То, что вскрыл анализ Пруста, было лишь поверхностным, не более того. Но эта поверхность, в свою очередь, скрывала новую глубину, и ее удалось высветить с помощью внутреннего монолога, который оправдал столь основательно возлагавшиеся на него надежды. И мощный рывок, осуществленный мчавшимся без остановок психоанализом, который
«Homo absurdus» явился, таким образом, голубем ковчега, вестником спасения.
В конце концов можно было бы без угрызений совести оставить бесплодные попытки, изнуряющие вчувствования и иссушающие мудрствования; современный человек, это обездушенное тело, игрушка враждебных сил, по существу не представлял собой ничего, кроме того, чем казался внешне. За невыразительным оцепенением покоя, которое поверхностный взгляд мог заметить на лице погруженного в себя человека, не скрывалось никакого внутреннего движения. Тот «шум, подобный молчанию», который любители психологизма слышали, как им казалось, в его душе, в конечном счете был именно молчанием.
Его сознание было соткано из тонких ниток «расхожих мнений, принятых под влиянием группы, к которой он принадлежал», а сами эти клише прикрывали «глубокую пустоту», почти полное «отсутствие своего я». Его «совесть», эта «невыразимая близость с самим собой», была лишь зеркальным охотничьим манком. «Психологизма» — источника стольких разочарований и мук, более не существовало.
Эта успокаивающая констатация порождала тот оптимизм, то восхитительное чувство обновления, которое обычно вызывают ликвидации и отречения. Можно было перегруппировать силы и, забыв прежние огорчения, снова приниматься за дело «на новых основаниях». Более доступные и более приятные для глаз возможности, казалось, открывались со всех сторон. Многообещающее искусство кинематографа подталкивало роман вернуться после стольких бесплодных усилий к трогательной юношеской скромности, воспользовавшись новой техникой. Святая простота молодого американского романа, его немного грубоватая бодрость, как некая благодетельная инфекция, вновь привнесла толику витальности и силы в наш расслабленный на почве злоупотреблений анализом роман, которому грозило старческое иссушение. Литературные объекты смогли вновь обрести округлость очертаний, законченность, лоск и крепость прекрасных классических произведений. «Поэтический», чисто описательный элемент, в котором романист часто не видел ничего, кроме бесполезных украшений, и который весьма скупо дозировал, тщательно его фильтруя, перестал играть унизительную роль вспомогательного средства, всецело подчиненного требованиям психологизма, и свободно расцвел почти везде. Заодно и стиль, к величайшему удовлетворению тех «людей со вкусом», которые внушали Прусту немало тревожных опасений, вновь обрел чистые контуры и элегантную сдержанность, столь трудно совместимые с гримасами, топтаньем на месте, утонченной проницательностью или затягивающей вязкостью психологизма.
И вот, совсем близкий к нам Кафка, чье послание нам столь счастливым образом соединилось с влиянием американцев, показал, какие не исследованные еще области могут открыться писателю, освободившемуся, наконец, от печальной близорукости, которая заставляет его самым пристальным образом вглядываться в каждый объект, не позволяя видеть дальше кончика своего носа.

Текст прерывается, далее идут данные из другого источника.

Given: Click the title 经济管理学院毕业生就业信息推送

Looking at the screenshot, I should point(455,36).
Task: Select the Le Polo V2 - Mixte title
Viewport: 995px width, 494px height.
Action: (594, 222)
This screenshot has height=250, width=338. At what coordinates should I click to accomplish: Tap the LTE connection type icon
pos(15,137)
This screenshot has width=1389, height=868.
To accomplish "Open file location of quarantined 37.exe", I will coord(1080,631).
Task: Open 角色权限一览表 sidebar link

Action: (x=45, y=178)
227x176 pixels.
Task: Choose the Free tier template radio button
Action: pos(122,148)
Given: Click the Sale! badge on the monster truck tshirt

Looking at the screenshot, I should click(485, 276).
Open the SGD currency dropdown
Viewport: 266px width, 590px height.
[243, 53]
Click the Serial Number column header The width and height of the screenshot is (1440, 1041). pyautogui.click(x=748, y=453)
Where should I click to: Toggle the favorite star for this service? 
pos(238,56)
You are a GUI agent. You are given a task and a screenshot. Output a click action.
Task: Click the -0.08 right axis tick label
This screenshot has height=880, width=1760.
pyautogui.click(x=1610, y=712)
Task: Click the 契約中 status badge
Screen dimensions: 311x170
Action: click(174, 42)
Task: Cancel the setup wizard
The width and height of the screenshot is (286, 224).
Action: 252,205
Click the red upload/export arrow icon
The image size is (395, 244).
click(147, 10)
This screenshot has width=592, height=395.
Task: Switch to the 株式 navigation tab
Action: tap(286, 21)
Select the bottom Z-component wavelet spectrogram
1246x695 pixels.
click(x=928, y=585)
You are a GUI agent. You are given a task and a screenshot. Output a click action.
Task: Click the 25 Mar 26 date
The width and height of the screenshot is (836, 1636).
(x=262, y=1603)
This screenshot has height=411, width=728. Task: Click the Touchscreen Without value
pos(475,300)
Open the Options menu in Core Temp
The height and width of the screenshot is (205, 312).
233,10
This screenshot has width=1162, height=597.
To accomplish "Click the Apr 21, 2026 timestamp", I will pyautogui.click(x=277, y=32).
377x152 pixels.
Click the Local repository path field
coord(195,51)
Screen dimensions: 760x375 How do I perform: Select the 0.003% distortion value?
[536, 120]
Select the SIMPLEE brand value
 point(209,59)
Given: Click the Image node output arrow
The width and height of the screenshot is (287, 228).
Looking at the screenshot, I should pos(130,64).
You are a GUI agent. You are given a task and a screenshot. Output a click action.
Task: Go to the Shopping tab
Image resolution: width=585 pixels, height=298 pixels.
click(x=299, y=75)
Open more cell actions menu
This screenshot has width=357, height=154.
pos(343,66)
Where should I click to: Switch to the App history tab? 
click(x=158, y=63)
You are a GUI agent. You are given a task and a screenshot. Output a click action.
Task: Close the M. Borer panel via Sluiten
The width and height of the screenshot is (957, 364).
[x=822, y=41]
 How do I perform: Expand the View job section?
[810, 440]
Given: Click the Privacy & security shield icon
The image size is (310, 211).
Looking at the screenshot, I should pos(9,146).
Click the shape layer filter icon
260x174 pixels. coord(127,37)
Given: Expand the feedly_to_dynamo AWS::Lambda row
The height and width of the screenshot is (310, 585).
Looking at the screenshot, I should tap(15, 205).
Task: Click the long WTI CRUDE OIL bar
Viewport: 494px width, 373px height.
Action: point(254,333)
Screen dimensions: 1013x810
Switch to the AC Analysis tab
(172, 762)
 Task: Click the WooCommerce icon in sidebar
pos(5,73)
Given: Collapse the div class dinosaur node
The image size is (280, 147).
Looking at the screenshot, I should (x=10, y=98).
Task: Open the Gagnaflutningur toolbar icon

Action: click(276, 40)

В конце концов и те, кто, несмотря на все эти заверения и обещания, еще сохраняли определенные сомнения и продолжали беспокойно прислушиваться, стремясь наверняка убедиться в том, что за стеной молчания не продолжает звучать какое-то эхо прежнего шума, могли вполне успокоиться.
Та частичка вселенной, охватом которой предусмотрительно ограничивался новый роман, образовывала, в отличие от бесформенного и дряблого материала, проседавшего и расползавшегося под ударами аналитического скальпеля, некое плотное, твердое и абсолютно неразложимое целое. Сама эта твердость и непрозрачность сохраняла ее сложной и внутренне насыщенной и сообщала ей проникающую способность, позволявшую достичь не только внешних бесплодных областей читательского интеллекта, но и бесконечно плодородных «рассеянных и незащищенных областей чувствительной души». Эта частичка вызывала волшебный и целительный шок, нечто вроде эмоционального потрясения, которое позволяло единым взглядом, как при вспышке молнии, охватить весь объект целиком со всеми его деталями, возможными хитросплетениями и даже безднами — если, по случаю, таковые в нем имелись. Таким образом, здесь ничего нельзя было потерять и, казалось, все можно было приобрести.